=== Data supplied ===

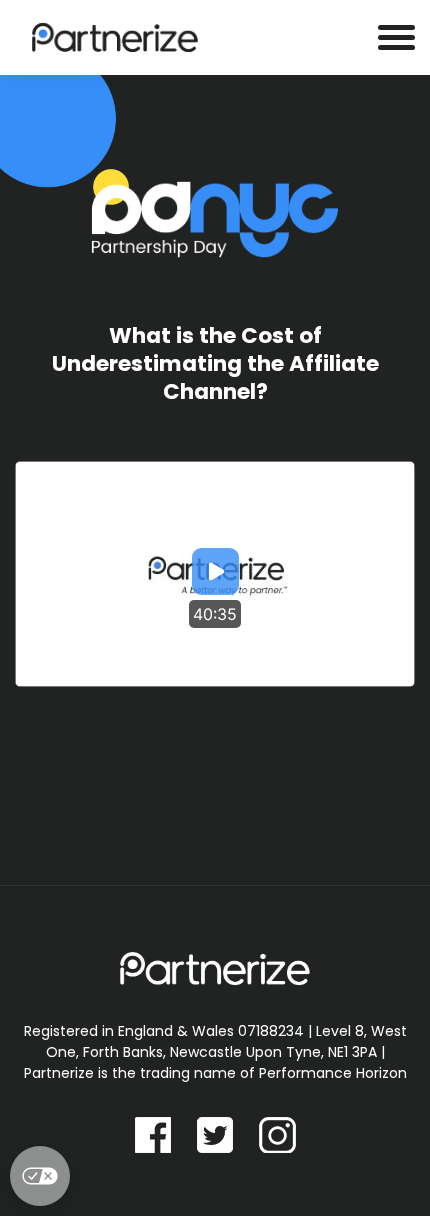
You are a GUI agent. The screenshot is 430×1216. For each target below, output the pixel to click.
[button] (215, 573)
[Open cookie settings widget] (40, 1176)
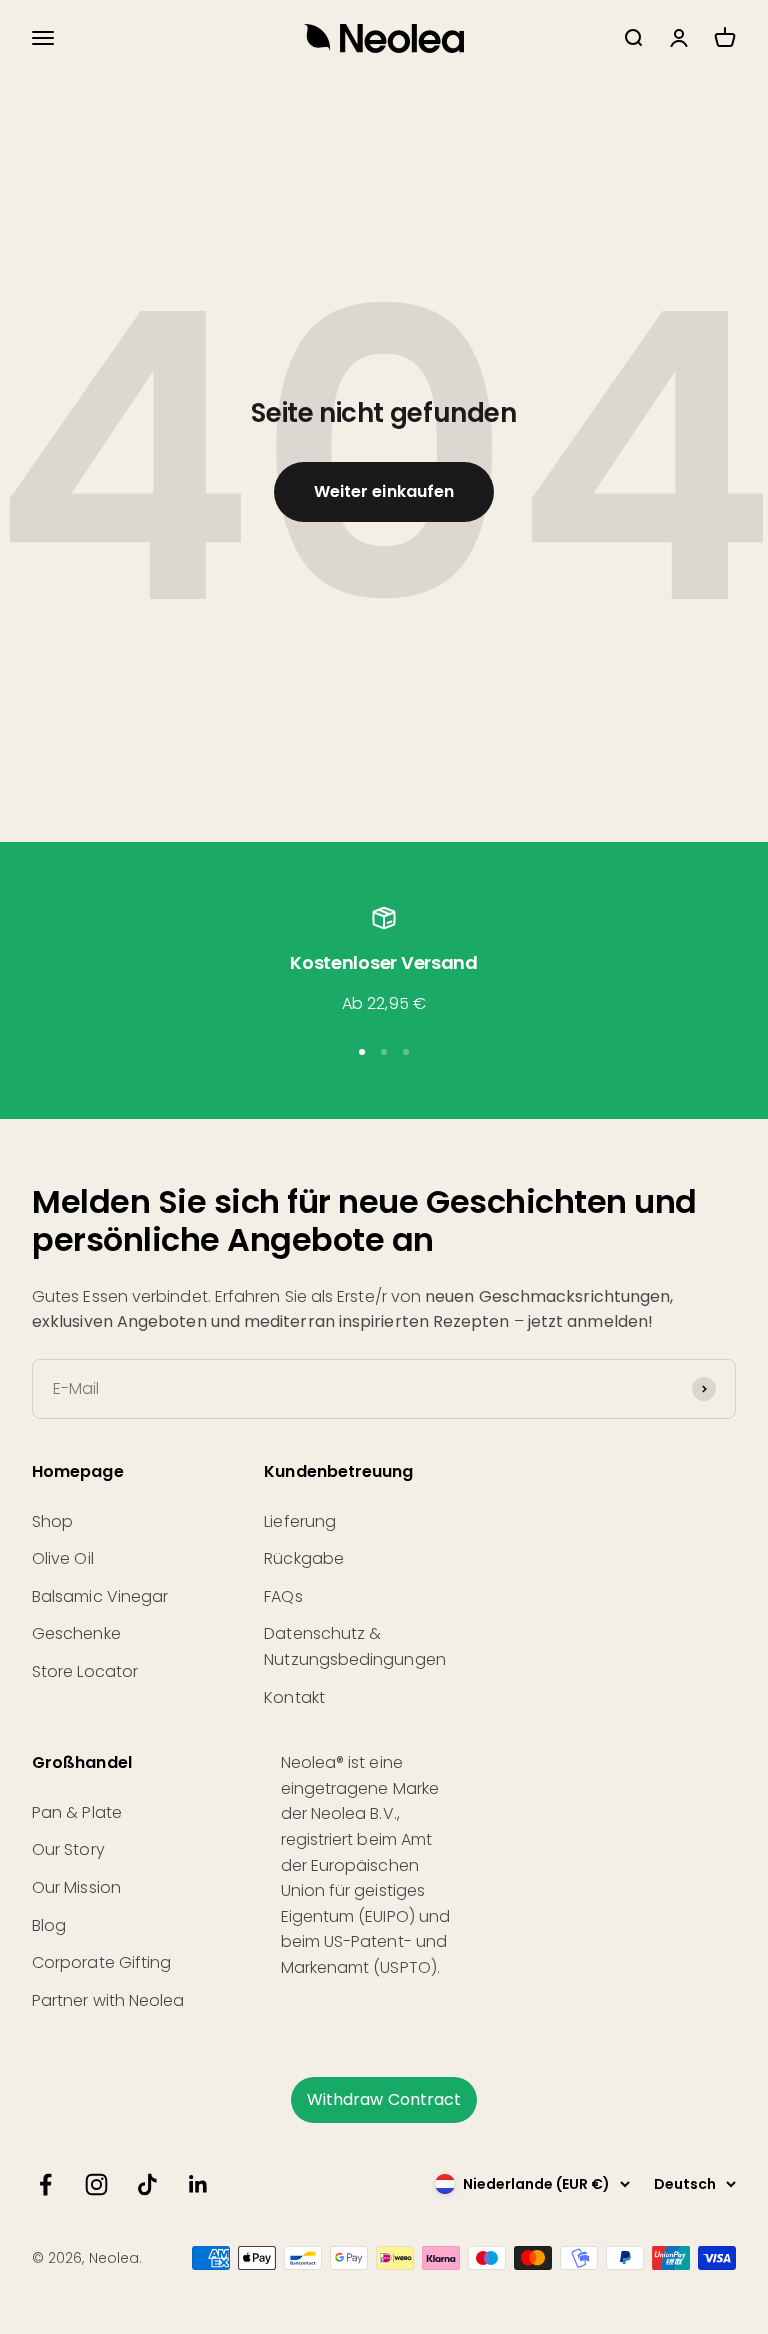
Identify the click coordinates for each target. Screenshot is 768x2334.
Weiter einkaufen (384, 491)
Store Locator (85, 1671)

===

- Task requirements
When a line in the data above contains the string "each", copy that line.

- Answer to this task
You are a GUI agent. The screenshot is 430×1216. For each target below, output the pixel to click.
Identify the click coordinates for each target. Screenshot is 768x2334.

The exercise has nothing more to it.